Hakkaniyet, insanların ve toplumların hak eksenli bir dünyada yaşamaları için zorunlu olan, insanlığın ve dünyanın gidişatını teminat altına alan en önemli umdelerden ve değerlerden biridir. Hakkaniyetin insanları kucaklaması ve yeryüzüne hakim olması, başka bir deyişle, hakkaniyetin tesisi ve hayat bulması insanlığın da dünyanın da geleceğini kurtaracaktır. Bunun yolu da hukukun üstünlüğüdür.
Adalet ve hakkaniyeti tesis eden hukuk hem kendi gelişmişliğinin hem de toplumların gelişmişliğinin bir işareti olarak tezahür eder. Günümüzde toplumların gelişmişliğinde ahlak önemlidir ancak yaşam pratiği açısından hukuk neredeyse daha önemli bir hale gelmiştir. Zira ahlak bir ölçüde farklılaşarak ve değişerek bireysel bir davranışa indirgenince tarihi ve sosyolojik olarak hukukun önemi ve ağırlığı artmıştır. Ahlak olmadığında ya da yozlaştığında yaptırım son derece sınırlı kalmakta, bu da çoğu zaman insanların yaratılışta kazandıkları temel hak ve hürriyetlerinin kısıtlanmasına ya da ortadan kaldırılmasına neden olmaktadır.
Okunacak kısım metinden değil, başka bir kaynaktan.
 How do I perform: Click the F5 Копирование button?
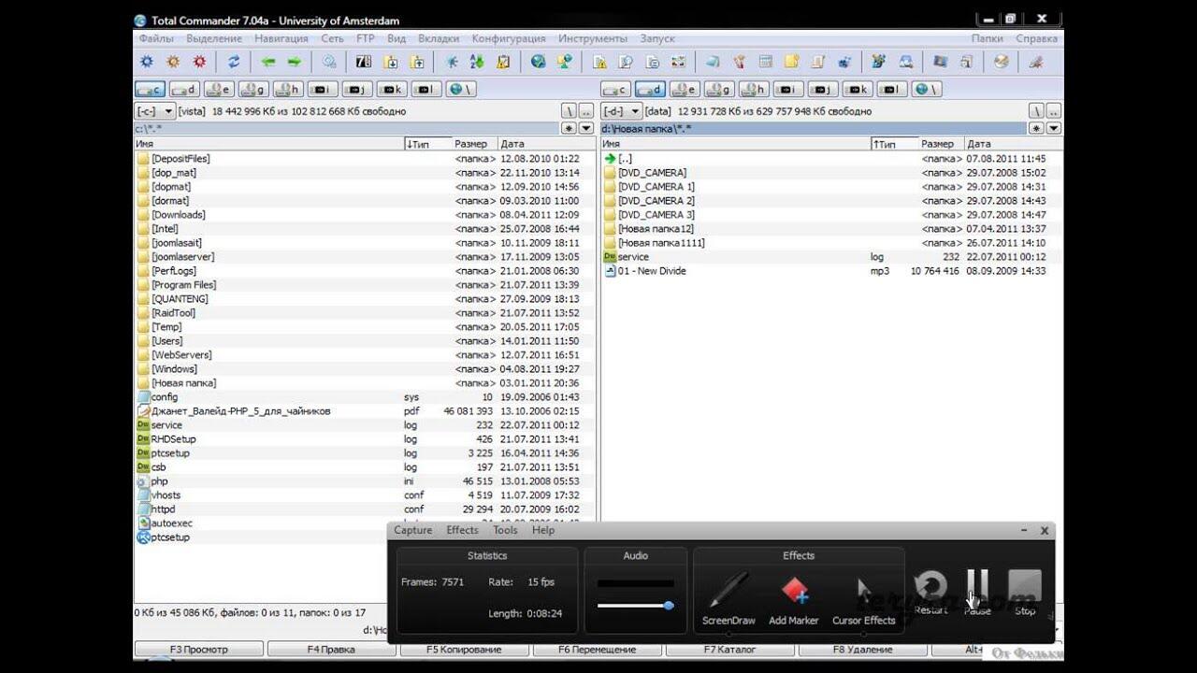click(x=465, y=649)
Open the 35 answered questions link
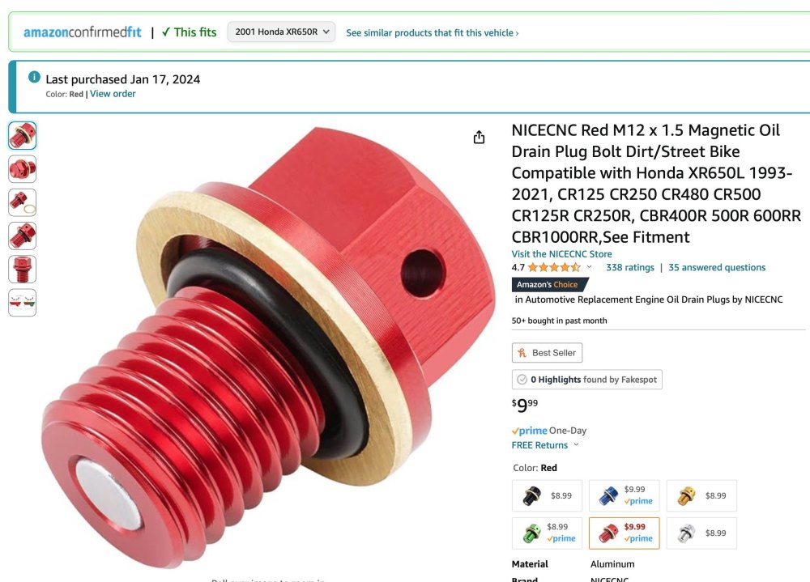Viewport: 810px width, 582px height. click(717, 267)
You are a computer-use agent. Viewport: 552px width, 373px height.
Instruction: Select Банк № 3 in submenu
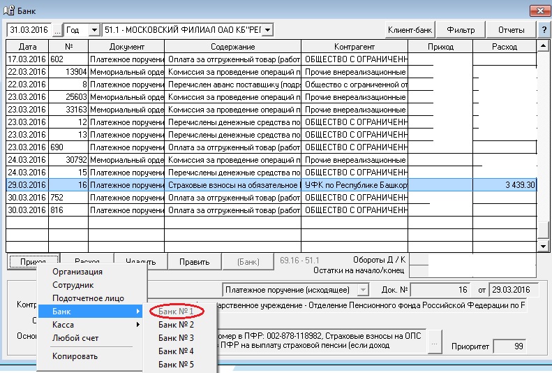[x=176, y=338]
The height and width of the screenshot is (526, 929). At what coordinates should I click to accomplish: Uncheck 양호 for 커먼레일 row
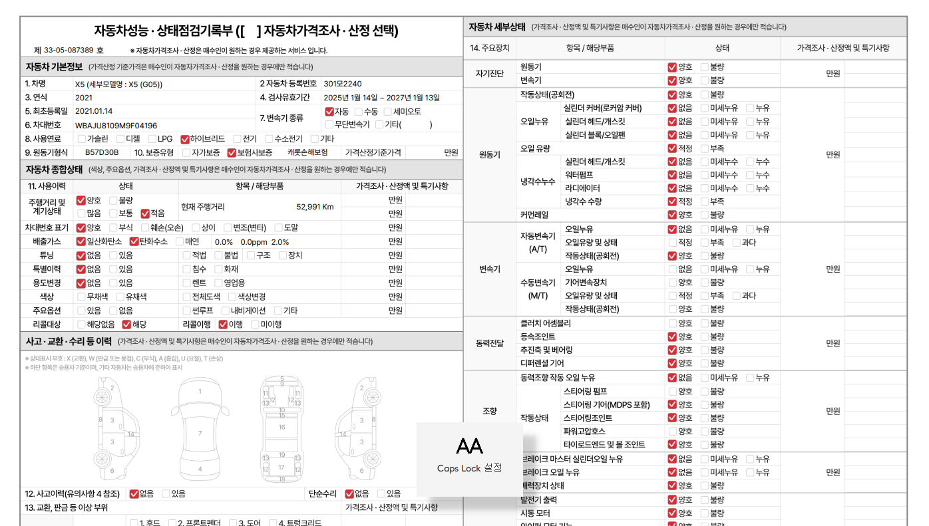pyautogui.click(x=672, y=215)
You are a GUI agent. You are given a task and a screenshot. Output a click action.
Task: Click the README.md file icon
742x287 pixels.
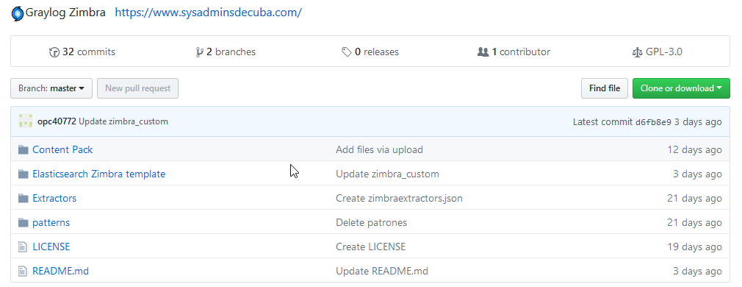point(23,272)
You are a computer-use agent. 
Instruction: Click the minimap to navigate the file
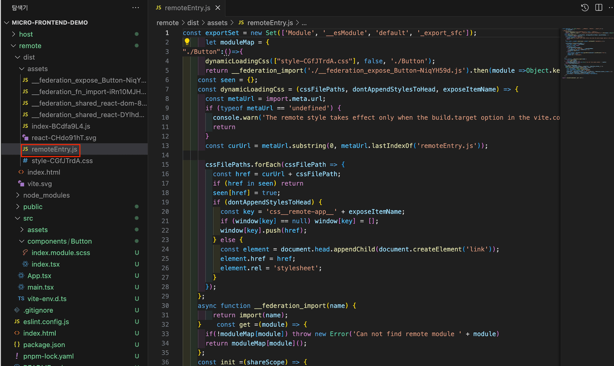586,51
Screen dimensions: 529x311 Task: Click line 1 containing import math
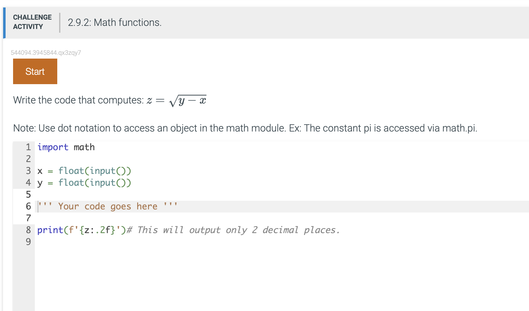coord(66,147)
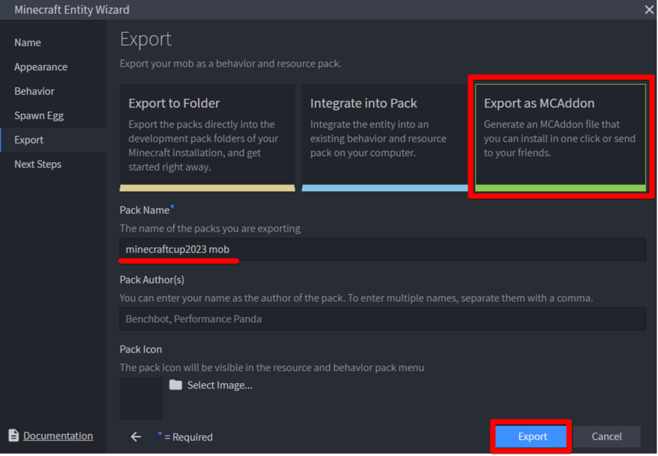Click the Select Image... label
Screen dimensions: 658x456
(219, 385)
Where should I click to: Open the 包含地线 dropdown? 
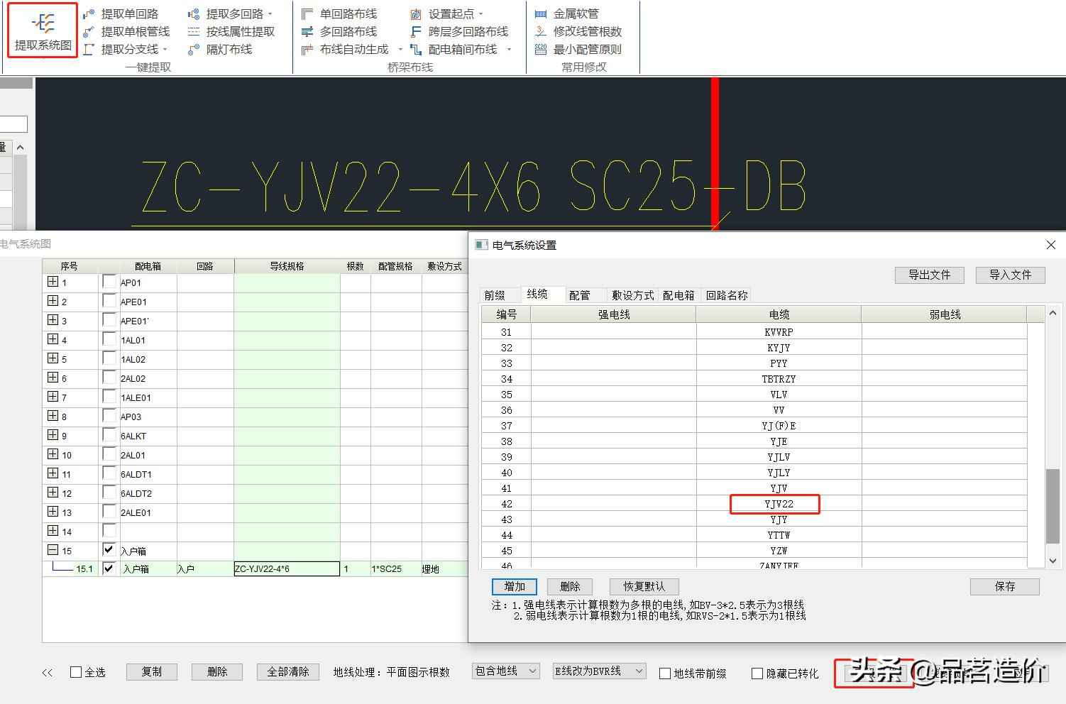(505, 671)
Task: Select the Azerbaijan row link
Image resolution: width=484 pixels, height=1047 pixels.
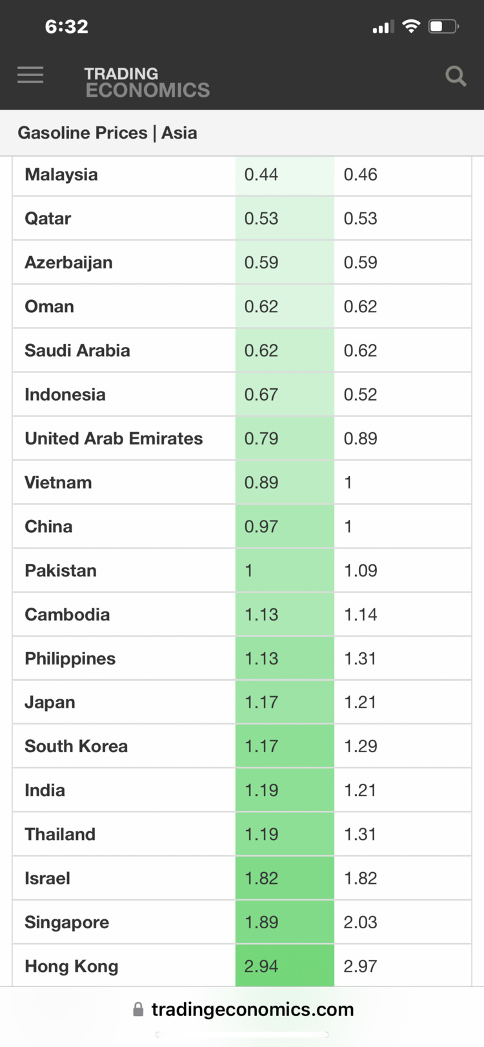Action: tap(68, 263)
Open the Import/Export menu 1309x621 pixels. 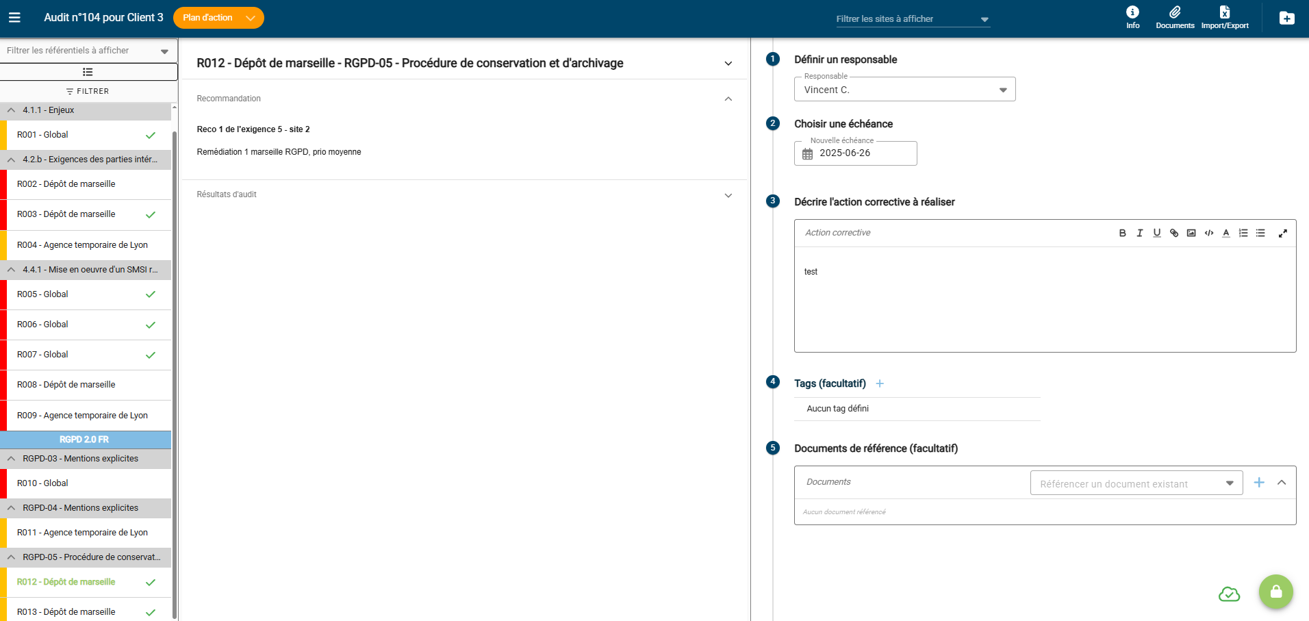1224,17
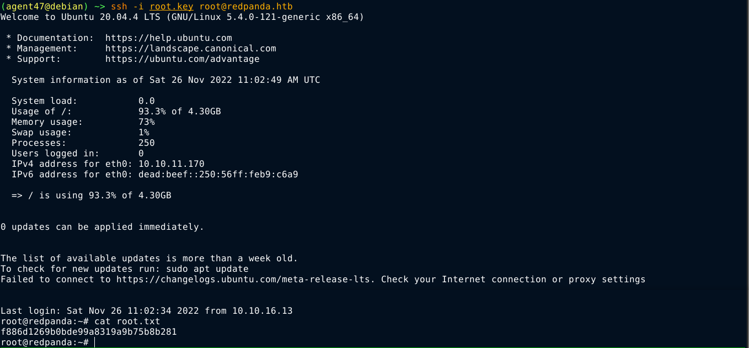
Task: Click the Swap usage value 1%
Action: (x=143, y=133)
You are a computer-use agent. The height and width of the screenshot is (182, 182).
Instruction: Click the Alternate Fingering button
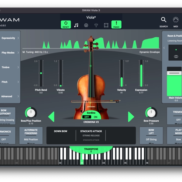click(x=31, y=135)
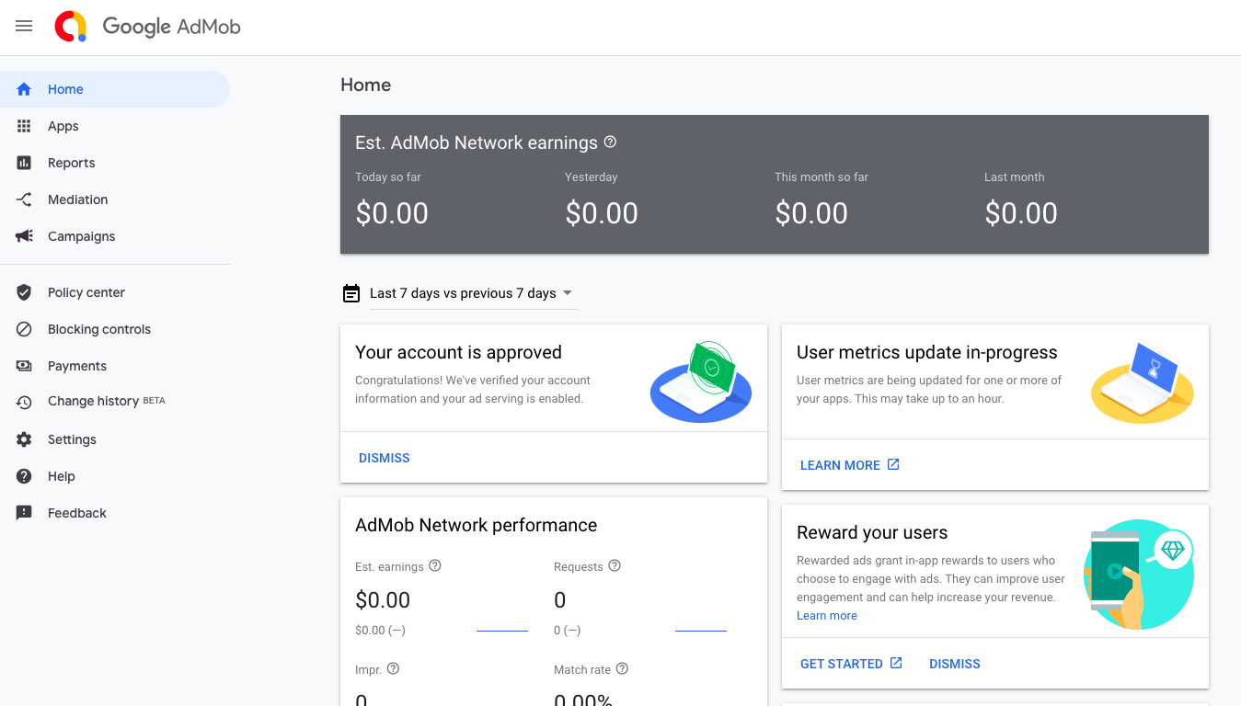Click the Campaigns megaphone icon
Image resolution: width=1241 pixels, height=706 pixels.
point(24,236)
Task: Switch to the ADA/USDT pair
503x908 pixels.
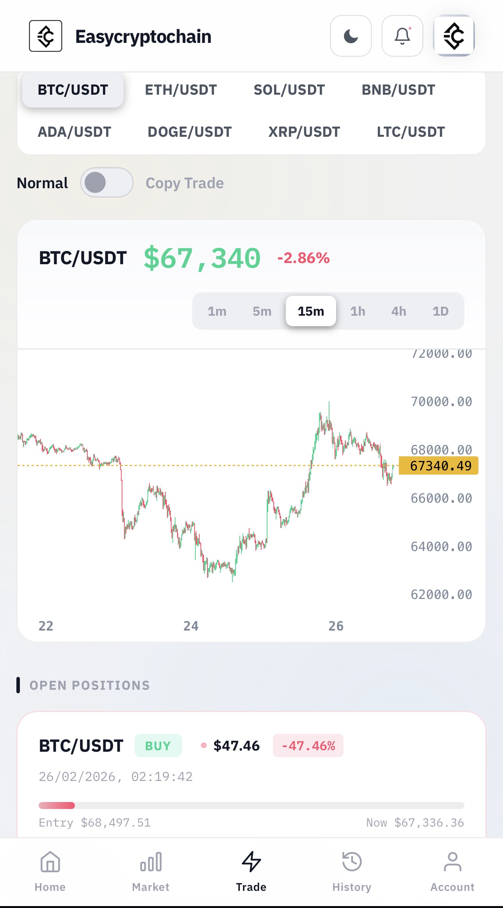Action: (x=74, y=132)
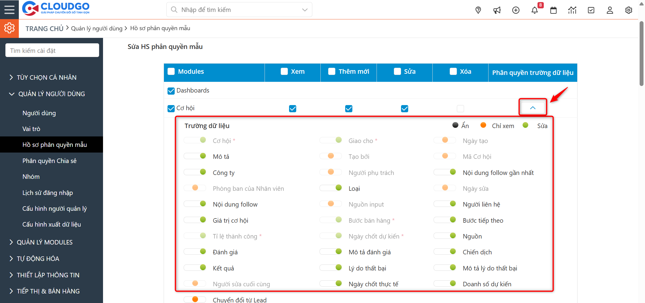Viewport: 645px width, 303px height.
Task: Open the hamburger menu icon
Action: tap(9, 10)
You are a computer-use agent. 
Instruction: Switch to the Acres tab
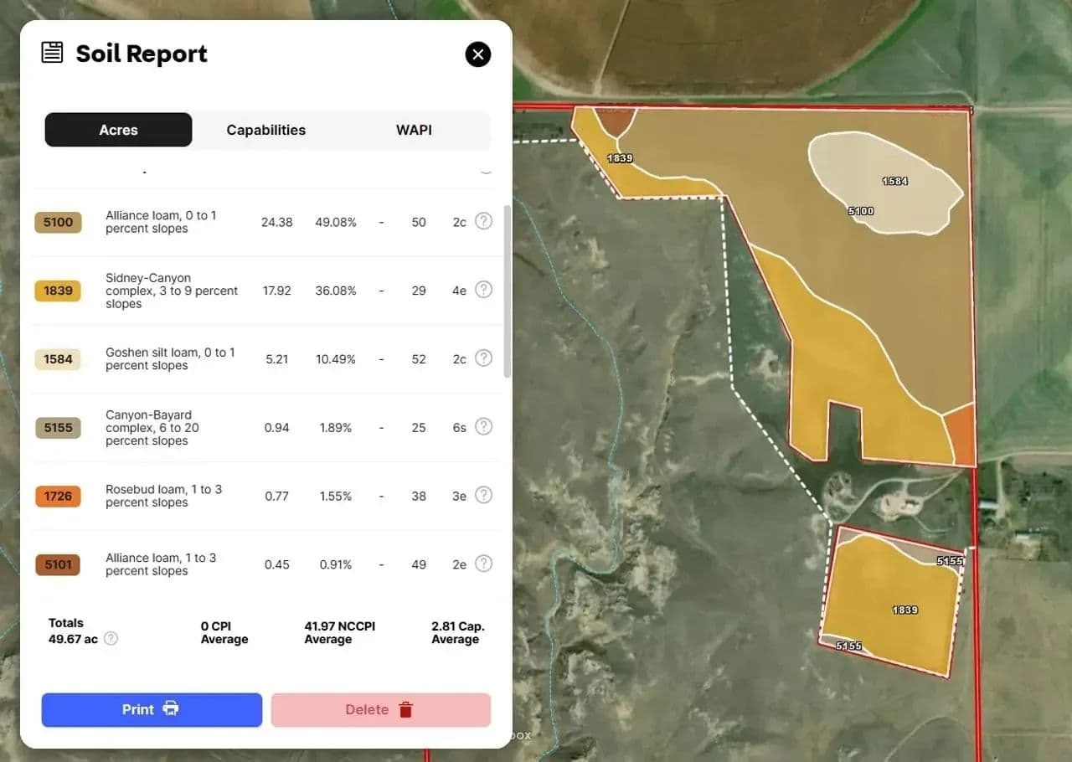point(118,130)
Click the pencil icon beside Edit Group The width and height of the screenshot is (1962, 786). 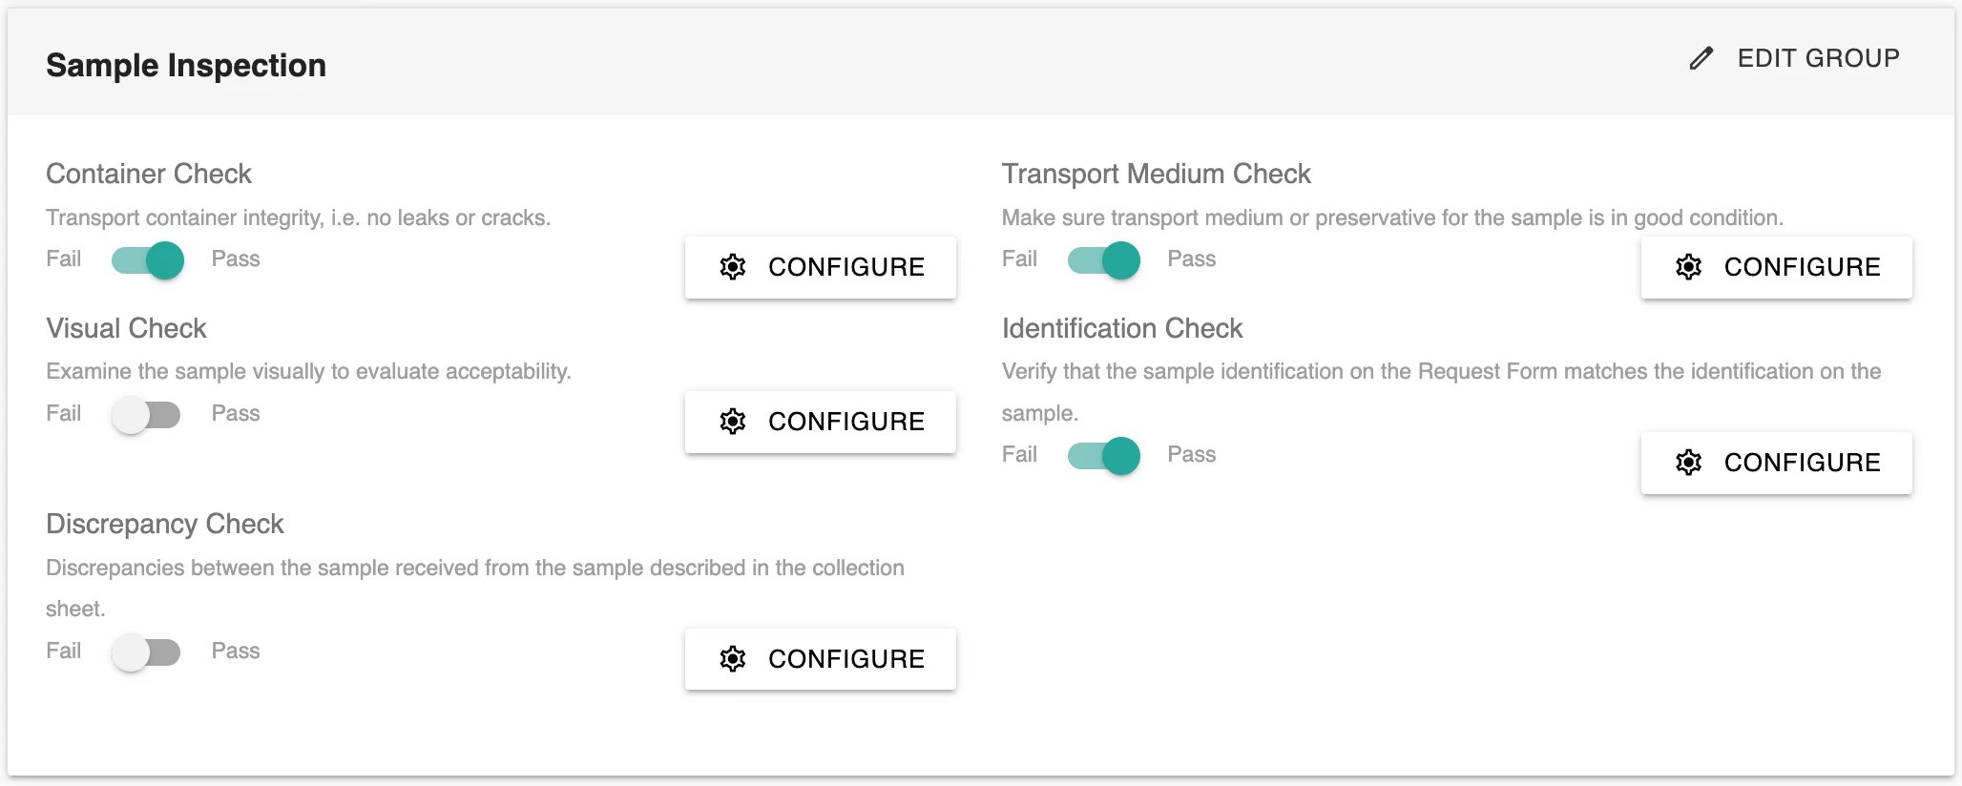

Oysa hukuk ve kanun hakimiyeti çiğnendiğinde ortaya çıkan yaptırım daha caydırıcı olmaktadır. Temel hak ve hürriyetlerin çiğnenmesinin kadim kitaplarda cezalarla karşılanması bugün daha da anlamlı hale gelmiş ve işlevsel boyut kazanmıştır. O yüzden ahlak öncelikli ve hayatidir ancak hukuk birlikte yaşama ve toplumsallaşma açısından daha önemli ve fonksiyonel hal almıştır.
Hukukun temeli ahlaktır. Ahlaksız hukuk, hukuksuz da ahlak olmaz. Doğal olarak, hukukun kaynağı da iyi, doğru ve güzelin kaynağı da Hakikat ve Gelenek’tir, yani Kur’an ve Sünnet’tir.
Bütün bu gelişmelere rağmen hukukun en temel değeri hak ve adalettir. Hak ve adalet de ahlaki bir değerdir. Zira insanın tüm davranışları ahlakından neşet eder. Hukuk insanın ve toplumun tüm hallerinin belli bir norm içinde olmasını sağlamakla bu dünyada adaletin tecellisinde çok önemli bir rol üstlenmektedir. Aynı zamanda ahlakın daha da bir anlam bulmasına katkı sağlamaktadır.
Evet, hukuk ahlaktır ve amacı adalettir.